He's joined numerous acquaintances who were golfers but now grace the pristine greens of bowling lawns.
At the village club he has been taking lessons with Bay coach/selector Dave Palmer but emphasises he rubs shoulders with many adroit bowls players (such as Tony Small, fondly known as AG, and Ian Mason) and isn't shy to pick their brains.
"There's a perception in the comparison between bowls and golf that they are old man's sport.

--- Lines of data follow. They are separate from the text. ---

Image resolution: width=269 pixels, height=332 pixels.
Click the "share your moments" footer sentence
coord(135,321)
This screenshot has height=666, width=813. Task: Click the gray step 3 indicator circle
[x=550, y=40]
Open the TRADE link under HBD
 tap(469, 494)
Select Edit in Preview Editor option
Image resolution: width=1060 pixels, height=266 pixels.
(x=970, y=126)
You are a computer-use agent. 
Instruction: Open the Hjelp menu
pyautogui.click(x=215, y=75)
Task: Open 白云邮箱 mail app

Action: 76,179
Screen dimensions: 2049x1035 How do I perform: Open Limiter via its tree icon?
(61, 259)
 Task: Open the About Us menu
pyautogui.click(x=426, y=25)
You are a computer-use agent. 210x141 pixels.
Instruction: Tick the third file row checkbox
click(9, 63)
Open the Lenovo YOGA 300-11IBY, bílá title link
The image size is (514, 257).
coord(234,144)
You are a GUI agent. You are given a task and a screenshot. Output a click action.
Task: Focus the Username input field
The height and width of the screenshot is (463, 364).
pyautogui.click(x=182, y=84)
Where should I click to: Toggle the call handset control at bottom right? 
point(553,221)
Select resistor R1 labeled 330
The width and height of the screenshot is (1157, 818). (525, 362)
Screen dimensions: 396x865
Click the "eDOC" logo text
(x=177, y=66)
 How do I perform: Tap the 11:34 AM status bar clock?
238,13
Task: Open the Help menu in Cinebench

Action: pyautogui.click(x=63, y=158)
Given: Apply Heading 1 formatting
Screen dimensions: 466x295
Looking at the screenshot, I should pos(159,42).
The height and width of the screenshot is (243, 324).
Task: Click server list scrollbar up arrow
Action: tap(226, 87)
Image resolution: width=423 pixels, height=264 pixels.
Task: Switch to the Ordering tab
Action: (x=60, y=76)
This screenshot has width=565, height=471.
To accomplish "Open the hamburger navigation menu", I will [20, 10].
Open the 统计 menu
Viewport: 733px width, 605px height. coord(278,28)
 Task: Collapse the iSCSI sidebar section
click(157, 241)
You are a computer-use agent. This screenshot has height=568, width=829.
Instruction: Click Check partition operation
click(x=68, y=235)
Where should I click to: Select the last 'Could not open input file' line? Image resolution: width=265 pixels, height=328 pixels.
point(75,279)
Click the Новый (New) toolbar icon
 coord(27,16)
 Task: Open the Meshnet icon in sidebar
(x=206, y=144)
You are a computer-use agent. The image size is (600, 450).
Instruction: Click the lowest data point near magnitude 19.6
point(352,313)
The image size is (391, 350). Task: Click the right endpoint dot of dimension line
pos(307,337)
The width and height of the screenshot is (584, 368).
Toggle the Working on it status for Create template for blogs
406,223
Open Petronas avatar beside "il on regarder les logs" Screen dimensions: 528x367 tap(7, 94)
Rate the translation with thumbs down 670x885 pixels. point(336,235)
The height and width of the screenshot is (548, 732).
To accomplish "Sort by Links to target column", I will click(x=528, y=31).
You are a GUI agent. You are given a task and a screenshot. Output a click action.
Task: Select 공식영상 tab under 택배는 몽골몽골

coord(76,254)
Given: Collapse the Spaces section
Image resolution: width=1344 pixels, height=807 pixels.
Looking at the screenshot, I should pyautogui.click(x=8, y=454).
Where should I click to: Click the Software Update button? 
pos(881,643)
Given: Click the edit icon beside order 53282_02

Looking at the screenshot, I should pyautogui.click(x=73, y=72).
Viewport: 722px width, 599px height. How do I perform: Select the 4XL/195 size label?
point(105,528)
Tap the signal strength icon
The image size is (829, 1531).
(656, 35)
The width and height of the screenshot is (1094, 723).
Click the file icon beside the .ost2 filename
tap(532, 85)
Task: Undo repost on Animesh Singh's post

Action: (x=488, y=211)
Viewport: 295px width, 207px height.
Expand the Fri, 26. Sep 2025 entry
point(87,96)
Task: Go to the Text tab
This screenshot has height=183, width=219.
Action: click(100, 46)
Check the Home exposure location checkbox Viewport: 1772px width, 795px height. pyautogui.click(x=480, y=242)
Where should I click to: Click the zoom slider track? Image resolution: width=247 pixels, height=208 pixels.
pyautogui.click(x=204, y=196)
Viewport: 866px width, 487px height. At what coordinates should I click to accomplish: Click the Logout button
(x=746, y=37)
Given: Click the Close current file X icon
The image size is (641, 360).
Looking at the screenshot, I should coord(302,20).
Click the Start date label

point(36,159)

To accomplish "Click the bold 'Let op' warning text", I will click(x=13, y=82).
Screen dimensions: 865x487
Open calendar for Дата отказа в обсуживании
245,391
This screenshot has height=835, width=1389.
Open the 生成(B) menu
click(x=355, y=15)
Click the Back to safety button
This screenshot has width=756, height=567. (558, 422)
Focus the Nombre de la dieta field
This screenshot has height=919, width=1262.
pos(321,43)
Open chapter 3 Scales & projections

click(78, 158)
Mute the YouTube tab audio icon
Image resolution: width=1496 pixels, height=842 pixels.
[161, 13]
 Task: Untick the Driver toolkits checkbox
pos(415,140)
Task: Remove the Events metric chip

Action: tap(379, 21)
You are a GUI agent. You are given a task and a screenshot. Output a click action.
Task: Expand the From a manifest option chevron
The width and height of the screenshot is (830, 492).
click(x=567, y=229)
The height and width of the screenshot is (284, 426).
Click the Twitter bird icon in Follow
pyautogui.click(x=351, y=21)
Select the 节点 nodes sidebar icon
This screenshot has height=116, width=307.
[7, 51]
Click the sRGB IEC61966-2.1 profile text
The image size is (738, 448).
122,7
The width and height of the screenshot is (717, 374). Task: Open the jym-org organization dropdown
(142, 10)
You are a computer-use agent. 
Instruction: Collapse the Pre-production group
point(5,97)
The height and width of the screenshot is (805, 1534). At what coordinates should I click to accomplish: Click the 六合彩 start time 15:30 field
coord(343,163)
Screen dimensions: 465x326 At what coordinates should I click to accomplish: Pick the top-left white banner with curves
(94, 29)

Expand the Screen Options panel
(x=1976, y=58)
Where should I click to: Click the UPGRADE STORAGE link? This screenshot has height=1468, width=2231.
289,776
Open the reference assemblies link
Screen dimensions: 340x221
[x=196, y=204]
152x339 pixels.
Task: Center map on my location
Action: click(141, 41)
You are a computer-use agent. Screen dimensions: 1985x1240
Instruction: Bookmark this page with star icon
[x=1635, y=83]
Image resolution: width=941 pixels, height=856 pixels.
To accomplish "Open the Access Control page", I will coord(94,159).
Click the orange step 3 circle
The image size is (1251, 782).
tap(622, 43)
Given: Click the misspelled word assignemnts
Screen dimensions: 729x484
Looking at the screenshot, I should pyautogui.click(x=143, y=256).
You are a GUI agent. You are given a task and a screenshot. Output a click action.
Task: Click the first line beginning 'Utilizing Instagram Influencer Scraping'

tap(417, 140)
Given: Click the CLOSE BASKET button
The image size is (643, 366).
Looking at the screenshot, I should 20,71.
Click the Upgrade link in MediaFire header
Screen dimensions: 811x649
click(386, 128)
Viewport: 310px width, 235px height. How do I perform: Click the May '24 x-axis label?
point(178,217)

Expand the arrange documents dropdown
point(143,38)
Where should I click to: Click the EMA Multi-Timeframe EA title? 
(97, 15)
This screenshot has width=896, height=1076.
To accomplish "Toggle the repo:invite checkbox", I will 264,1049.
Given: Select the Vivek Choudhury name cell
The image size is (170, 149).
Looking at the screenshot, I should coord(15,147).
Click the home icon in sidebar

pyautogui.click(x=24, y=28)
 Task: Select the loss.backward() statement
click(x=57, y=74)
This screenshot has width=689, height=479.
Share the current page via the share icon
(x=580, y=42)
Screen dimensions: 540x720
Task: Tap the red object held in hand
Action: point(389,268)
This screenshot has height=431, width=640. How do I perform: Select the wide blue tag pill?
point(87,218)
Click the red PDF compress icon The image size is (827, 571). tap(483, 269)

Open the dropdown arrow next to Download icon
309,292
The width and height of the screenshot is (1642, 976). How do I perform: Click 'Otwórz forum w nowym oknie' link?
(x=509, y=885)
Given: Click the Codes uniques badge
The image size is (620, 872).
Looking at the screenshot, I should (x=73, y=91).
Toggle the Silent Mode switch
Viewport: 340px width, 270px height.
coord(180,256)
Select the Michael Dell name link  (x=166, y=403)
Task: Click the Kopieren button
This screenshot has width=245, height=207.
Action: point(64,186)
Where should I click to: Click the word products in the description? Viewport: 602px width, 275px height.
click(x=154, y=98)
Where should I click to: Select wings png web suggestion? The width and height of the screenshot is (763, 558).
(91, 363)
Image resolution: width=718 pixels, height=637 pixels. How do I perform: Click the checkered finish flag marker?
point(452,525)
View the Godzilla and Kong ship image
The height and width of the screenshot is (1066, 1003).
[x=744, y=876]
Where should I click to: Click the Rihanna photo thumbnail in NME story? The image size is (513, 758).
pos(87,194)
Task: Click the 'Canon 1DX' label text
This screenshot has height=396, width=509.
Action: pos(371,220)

It's a misconception, as it was with golf, because it's certainly not," he says, pointing out how a rash of elite young professionals dominate the PGA circuit globally.
"I've found very quickly bowls can be a young person's sport and there are a lot of younger people starting to play it," says Doyle.
He is among seven other Hawke's Bay under-8 players competing at the national inter-centre competition at the Johnsonville Bowling Club in Wellington this weekend.
He'll play at No2 in the Bay fours team with clubmate and skip Greg Hodges, No3 Bryan Godber (Bowls Taradale), and former amateur golf prodigy Grant Hall (Havelock North) as lead.
Team captain Lloyd Fitness, a perennial juniors singles winner from Bowls Taradale, is the singles representative while Bowls Heretaunga pair of Dean Drummond (lead) and Paul Harrison will spearhead the pairs hopes.
The Bay will play Wairarapa, Thames Valley and Auckland in section five of the nationals at Johnsonville today before the winners proceed to post-section play tomorrow at Naenae.
Doyle is in his first year as an under-8 competitor at a nationals that is a recent addition to the Bowls New Zealand calendar.
It is based on the National Intercentre structure and is open to all 27 centres in the country.
Dunedin won the inaugural men's event last year.
Doyle, a former Bay junior (under-5) representative, has two Havelock North club titles to his name, which he won two years ago in the seniors fours as a lead.
In his last year as a junior, he and Hall played in pairs and shared some good jokes.
He finds many comparisons between the two codes.
"When you're talking in terms of putters, it's about speed and line and all those sorts of things, so I see a tremendous amount of comparisons to bowls from golf," says the former New Zealand High Performance amateur coach, who is making good use of sport psychology lessons he gleaned over the years.
"I've certainly experienced a lot of poor thinking from a lot of bowlers who don't know too much about sport psychology, which is very noticeable in golf," he says, not shy to point out to bowls teammates every so often that the glass is half full and not half empty when things seem to look hopeless.
He doesn't lose sight of the fact that he's a team member, so espousing a perceived sense of psychobabble is a preserve for those he's built an affiliation with.
"I'm only one of the Indians here, so I can't talk about those sorts of things," he says with a grin but reveals he is able to chide one or two of them in a jocular vein.
Akin to golf, technique in delivery is crucial to pick productive lines on the lawns before cultivating a desirable feel for speed and other such variables.
"But it's like golf where you have your good days and your bad ones, so sometimes it's too easy to be trying a little too hard."
In bowls the lead is "the man" because getting the bowls to the head early on determines how much pressure the other teammates will have to saddle.
"I'm very comfortable at No2 because I'm not skilled enough to three and skip at open level, although just out of junior level I could do it."
Just as one doesn't grasp golf in five minutes or five years, getting a handle on bowls is no different.
"If you had said to me as little as six years ago [that I was going to play bowls] I probably would have laughed at you," Doyle says.
He considers himself fortunate that some of his former golfing buddies are adept at bowls so the transition was flawless.
"They took me into their teams and, you might say, tolerated me while I tried to learn this game."
On reflection, he suspects bowls offers more of an element of luck than golf.
"I mean, I know you can get a golf ball bounce off a tree and fall back into a fairway or kick a mound and kick left.
"In bowls, you learn very quickly to accept, particularly when you're playing one and two in fours, that you can be putting bowls around the kitty all day and somebody will just come along and hit a bowl along the side and come into the head to take away good shots so they all count for nothing in the end."
He labels Havelock North "a super club" as it prepares for its centennial celebrations on Labour Day weekend.
"In six years I'm even on the bowling committee, so it's a very enjoyable sport."
He practises, especially through summer, for half an hour, four times a week.
"I do miss playing golf. There's no mistake about that," he says, "quietly and slowly easing away from fulltime golf as I get older".
"My work is still my passion so I'm still as equally passionate about coaching golf as I've ever been," says Doyle, who coaches from Golflands and Hill Country Estate where wife Mary scored a hole in one on the final night of the twilight competition.